Thursday, May 14, 2009

HD Video Standard

Despite the last couple of years being a time when "high definition" video has really gained traction, there's one surprising thing about HD video: it doesn't have an obvious definition. Dan Rayburn brings up this observation in a recent blog post:
For an entire industry that defines itself based on the word "quality", today there is still no agreed upon standard for what classifies HD quality video on the web....If the industry wants to progress with HD quality video, we're going to have to agree on a standard - and fast.
He's absolutely right. Many companies attempt to pass off 480p as HD video, but most video enthusiasts would reject such an assertion--after all, if it isn't HD for an analog signal, why would it be HD for a digital signal? Likewise, lots of video is encoded at an unacceptably low bit rate which results in obvious artifacts. Why would such poor quality video be considered "high definition?"

Wikipedia's definition for High-definition television is a decent start:
High-definition television (or HDTV) is a digital television broadcasting system with higher resolution than traditional television systems (standard-definition TV, or SDTV). HDTV is digitally broadcast; the earliest implementations used analog broadcasting, but today digital television (DTV) signals are used, requiring less bandwidth due to digital video compression.
This is still lacking. What exactly is "higher resolution than traditional television systems?" And just what SDTV system, since there were many of them? And is resolution all there is to it? What if I encode video to 1080p but at a horrible bit rate, which causes lots of blocking artifacts? What about video with an odd aspect ratio, where the number of verticals lines doesn't pass muster? Clearly this definition is lacking.
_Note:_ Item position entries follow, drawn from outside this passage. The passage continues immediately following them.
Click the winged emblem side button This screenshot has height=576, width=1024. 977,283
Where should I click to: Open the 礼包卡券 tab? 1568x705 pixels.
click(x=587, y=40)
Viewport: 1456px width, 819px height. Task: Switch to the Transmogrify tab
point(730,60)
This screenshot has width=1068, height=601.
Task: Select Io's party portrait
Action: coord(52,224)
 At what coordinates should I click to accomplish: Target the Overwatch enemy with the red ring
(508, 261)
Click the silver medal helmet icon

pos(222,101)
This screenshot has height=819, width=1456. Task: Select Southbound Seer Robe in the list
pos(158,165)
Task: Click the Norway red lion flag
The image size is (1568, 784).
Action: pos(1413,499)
Some aspects of creating a standard are fairly straight-forward: most people seem to be fairly comfortable with 720p being the "minimum" resolution at which video can be encoded to. Ben Waggoner had an interesting proposal where 720p was acceptable, but it was also acceptable to generalize it to anything with "at least 16 million pixels per second," which takes into account both framerate and resolution. He also brought up the issue of using horizontal resolution as a criteria, since not everything is 16:9.

But on the question of "quality," most simply punted, and I find this odd. Ben Waggoner mentions:

Hassan Wharton-Ali brought up another good point on the thread - HD should actually be HD quality. It can’t be a lousy, over-quantized encode using a suboptimally high resolution just so it can be called HD.

A good test is the video should look worse (due to less detail), not better (due to less artifacts), if encoded at a lower resolution at the same data rate. If reducing your frame size makes the video look better when scaled to the same size, then the frame size is too high!

It is a good point, and I don't completely disagree with Ben's proposal--it should look worse due to less detail if encoded at a lower resolution. But this is the crux of the issue: what does it mean to look worse? Is this just a subjective judgment call on behalf of the person encoding the video? I don't think this addresses the problem of having a minimum acceptable "quality" for HD video.

Dan Rayburn's suggestion is even less desirable, in my opinion:

To me, the term HD should refer to and be defined by the resolution and a minimum bitrate requirement. Since you could have a 1080p HD video encoded at a very low bitrate, which could result in a poor viewing experience inferior to that of a higher-bitrate video in SD resolution, the resolution and bitrate is the only way to define HD.

The first issue with this is the "minimum bit rate" requirement would have to somehow scale with the resolution and frame rate. It would have to account for the codec being used. This would result in an impossibly complicated system, endless arguments, etc. (for example, would we impose the same bit rate requirement on H.264 as we would on VC1? What about "future" codecs?)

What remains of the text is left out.